--- Suas tarefas ---
(a) Transcreva, no texto sobre o cranberry, o trecho que vai de "As infecções do" até "arando ou arando-vermelho.".
(b) Responda, com base no texto sobre o cranberry:
(i) Segundo o texto, a que pode levar o uso excessivo de antibióticos?
(ii) A que subgênero e gênero pertencem os cranberries?
(iii) Que tipo de planta são os cranberries?
(c) Retome o texto sobre o cranberry e prossiga a redação a partir da última frase apresentada.

--- Trecho selecionado ---
= = = = =

As infecções do trato urinário (ITU) estão entre os problemas de saúde mais comuns, afetando anualmente milhões de pessoas em todo o mundo. Embora as ITU sejam tratáveis com antibióticos, o uso excessivo desses medicamentos pode levar ao desenvolvimento de resistência bacteriana, tornando-se uma preocupação crescente na área da saúde. Nesse contexto, a busca por alternativas eficazes para prevenir essas infecções se torna cada vez mais importante.

Uma fruta que tem sido amplamente estudada por seu potencial protetor é o cranberry, também conhecido como oxicoco, airela, mirtilo-vermelho, araçá-vermelho, arando ou arando-vermelho.

Cranberries são um grupo de arbustos anões ou trepadeiras do subgênero Oxycoccus do gênero Vaccinium. Seus nomes científicos incluem: Vaccinium oxycoccos, Vaccinium macrocarpon ou Oxycoccus macrocarpus.

Para que serve o cranberry?

= = = = =

--- Dados a seguir ---
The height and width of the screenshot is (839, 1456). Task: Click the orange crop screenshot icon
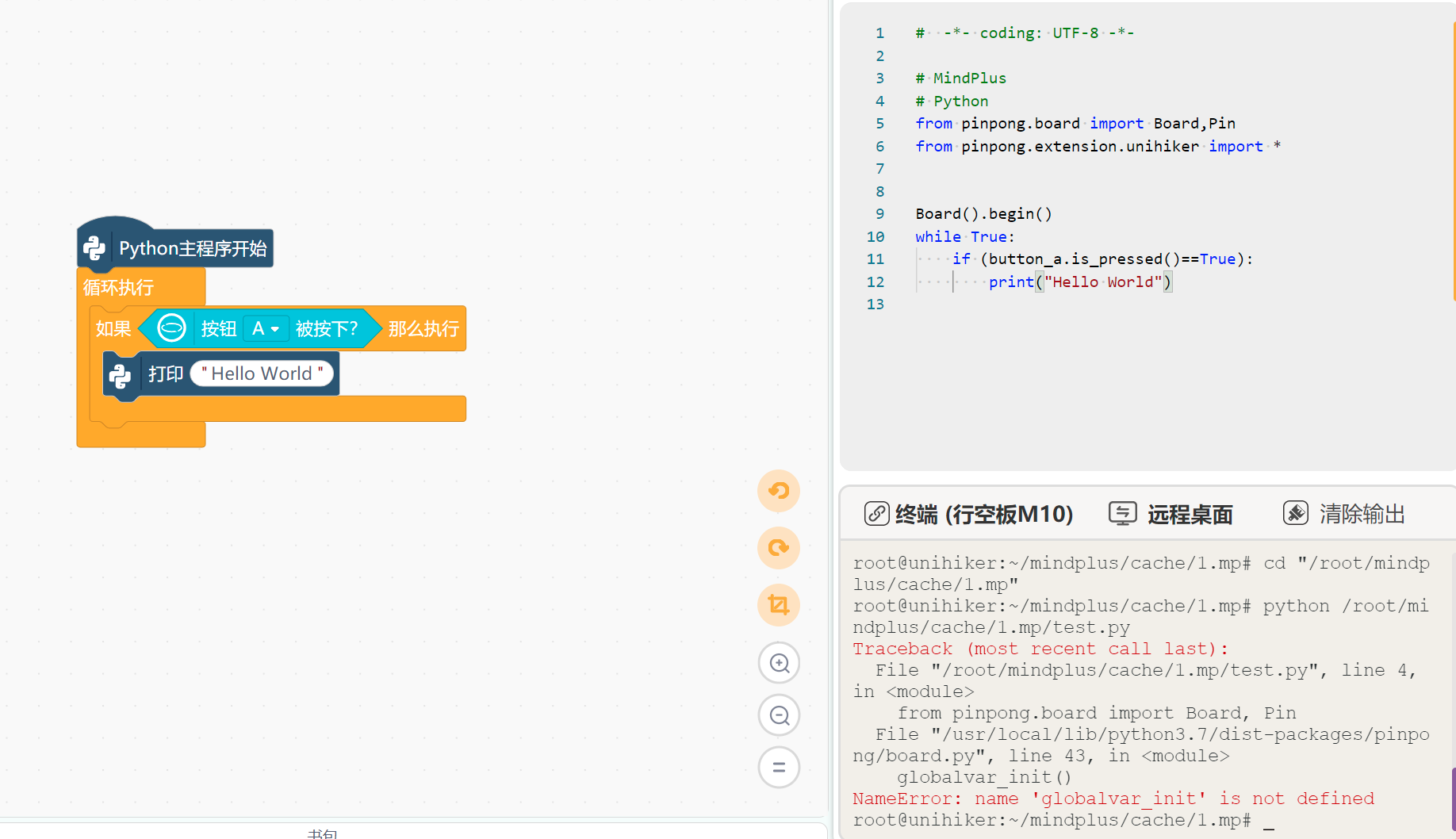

= = = = =

--- Suas respostas ---
(a)
As infecções do trato urinário (ITU) estão entre os problemas de saúde mais comuns, afetando anualmente milhões de pessoas em todo o mundo. Embora as ITU sejam tratáveis com antibióticos, o uso excessivo desses medicamentos pode levar ao desenvolvimento de resistência bacteriana, tornando-se uma preocupação crescente na área da saúde. Nesse contexto, a busca por alternativas eficazes para prevenir essas infecções se torna cada vez mais importante.

Uma fruta que tem sido amplamente estudada por seu potencial protetor é o cranberry, também conhecido como oxicoco, airela, mirtilo-vermelho, araçá-vermelho, arando ou arando-vermelho.

(b)
(i) Ao desenvolvimento de resistência bacteriana.
(ii) Ao subgênero Oxycoccus do gênero Vaccinium.
(iii) Arbustos anões ou trepadeiras.

(c)
Os cranberries produzem pequenas frutas vermelhas ricas em compostos antioxidantes e anti-inflamatórios. Tradicionalmente, povos indígenas norte-americanos já usavam a fruta ou suas folhas para tratar diversas doenças, incluindo distúrbios da bexiga, do estômago e do fígado, bem como para diabetes, feridas e outras condições de saúde. No entanto, não há claras evidências científicas de que o cranberry seja realmente eficaz contra a maioria essas doenças.

Cranberry
Cranberry

Por ser rica em vitamina C (100 gramas de cranberries frescas contêm cerca de 13,3 mg de vitamina C), a cranberry foi bastante utilizada na Europa para combater o escorbuto, doença derivada da deficiência prolongada de vitamina C.

O cranberry pode ser consumido em diferentes formas. Na culinária ele é habitualmente utilizado como suco, molho, compotas ou em sobremesas. Como suplemento alimentar, ele pode ser encontrado como concentrado líquido, cápsulas, comprimidos ou extratos em pó.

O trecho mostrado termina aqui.